● Page:
──────

2 posts above this (from villadelph and Salsa Party Animal) highlight my ongoing concern with how people view both football and specifically Villa in this country:

He had no concept of the annual investment it would take to improve and stabilize the club. He had no idea which combination of directors and managers would create a good on-field product.

He's done nothing but conduct underfunded, unsupervised failures in his tenure as a sports franchise owner.

This is nonsense, there is no annual investment required to improve and stabilise the club, at least not until you're challenging for the title. You then follow it up with a correct assertion that he couldn't put together a proper management structure before once again going back to moaning at the lack of investment.  As fans we all want to be competing to buy the very best players in the world but we don't have the right to demand that an owner either spend a fortune of his own money or fuck off and we shouldn't need that anyway. If a business needs constant outside investment to stay valid then it's a failure, for a sports club success is in the results not in the profits but even still losing money every year can in no way be considered desirable.

What?!

──────

● Objective A: According to the forum post, at what point does a club need annual investment to improve and stabilize?

Entries from a dataset

──────

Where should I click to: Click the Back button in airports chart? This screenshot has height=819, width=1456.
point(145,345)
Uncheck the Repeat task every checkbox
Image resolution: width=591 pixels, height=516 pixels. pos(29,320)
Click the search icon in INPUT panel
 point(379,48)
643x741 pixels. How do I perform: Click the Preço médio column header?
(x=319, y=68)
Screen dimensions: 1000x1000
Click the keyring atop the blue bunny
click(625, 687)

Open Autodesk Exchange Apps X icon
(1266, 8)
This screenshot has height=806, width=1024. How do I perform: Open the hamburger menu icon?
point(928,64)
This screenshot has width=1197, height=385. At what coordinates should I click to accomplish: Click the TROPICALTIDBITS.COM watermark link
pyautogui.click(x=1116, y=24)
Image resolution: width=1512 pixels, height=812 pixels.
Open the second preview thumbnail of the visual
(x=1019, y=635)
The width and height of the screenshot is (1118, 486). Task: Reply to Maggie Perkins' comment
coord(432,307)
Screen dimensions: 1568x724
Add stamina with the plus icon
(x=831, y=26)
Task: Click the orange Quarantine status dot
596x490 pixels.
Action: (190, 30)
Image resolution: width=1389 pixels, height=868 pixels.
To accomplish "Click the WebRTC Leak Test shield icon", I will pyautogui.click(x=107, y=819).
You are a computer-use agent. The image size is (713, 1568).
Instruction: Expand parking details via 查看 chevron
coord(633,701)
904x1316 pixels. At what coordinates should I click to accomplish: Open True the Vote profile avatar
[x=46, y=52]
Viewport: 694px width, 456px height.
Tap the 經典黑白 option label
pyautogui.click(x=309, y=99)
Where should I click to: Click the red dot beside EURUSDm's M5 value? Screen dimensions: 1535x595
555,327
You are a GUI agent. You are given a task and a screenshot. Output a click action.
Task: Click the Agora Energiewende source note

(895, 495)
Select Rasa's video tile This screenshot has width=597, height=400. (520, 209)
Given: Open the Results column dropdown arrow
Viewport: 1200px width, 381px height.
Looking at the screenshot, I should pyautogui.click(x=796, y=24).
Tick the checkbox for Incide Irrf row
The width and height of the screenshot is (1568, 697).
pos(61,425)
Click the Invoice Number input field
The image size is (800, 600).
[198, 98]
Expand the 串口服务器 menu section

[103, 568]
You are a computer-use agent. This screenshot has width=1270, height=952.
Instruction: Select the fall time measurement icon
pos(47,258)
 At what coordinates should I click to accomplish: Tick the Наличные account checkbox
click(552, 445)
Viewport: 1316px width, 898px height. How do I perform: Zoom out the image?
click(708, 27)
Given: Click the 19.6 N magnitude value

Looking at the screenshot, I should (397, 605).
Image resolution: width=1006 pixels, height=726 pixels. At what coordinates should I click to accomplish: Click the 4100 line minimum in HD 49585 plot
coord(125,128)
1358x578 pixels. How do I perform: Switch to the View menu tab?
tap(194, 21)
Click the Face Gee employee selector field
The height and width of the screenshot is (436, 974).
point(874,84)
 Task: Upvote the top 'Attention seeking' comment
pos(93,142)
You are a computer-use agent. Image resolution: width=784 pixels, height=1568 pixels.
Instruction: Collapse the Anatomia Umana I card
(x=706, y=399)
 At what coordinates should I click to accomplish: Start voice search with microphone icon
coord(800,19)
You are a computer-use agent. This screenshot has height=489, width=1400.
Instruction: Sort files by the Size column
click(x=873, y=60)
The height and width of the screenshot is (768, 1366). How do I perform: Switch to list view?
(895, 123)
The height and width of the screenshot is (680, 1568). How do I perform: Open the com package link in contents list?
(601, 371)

──────

● Objective B: Return, word for word, the stretch of the records from their start through the line containing "click(625, 687)".

● Written answer A: Only once the club is challenging for the title.

● Written answer B:
Where should I click to: Click the Back button in airports chart? This screenshot has height=819, width=1456.
point(145,345)
Uncheck the Repeat task every checkbox
Image resolution: width=591 pixels, height=516 pixels. pos(29,320)
Click the search icon in INPUT panel
 point(379,48)
643x741 pixels. How do I perform: Click the Preço médio column header?
(x=319, y=68)
Screen dimensions: 1000x1000
Click the keyring atop the blue bunny
click(625, 687)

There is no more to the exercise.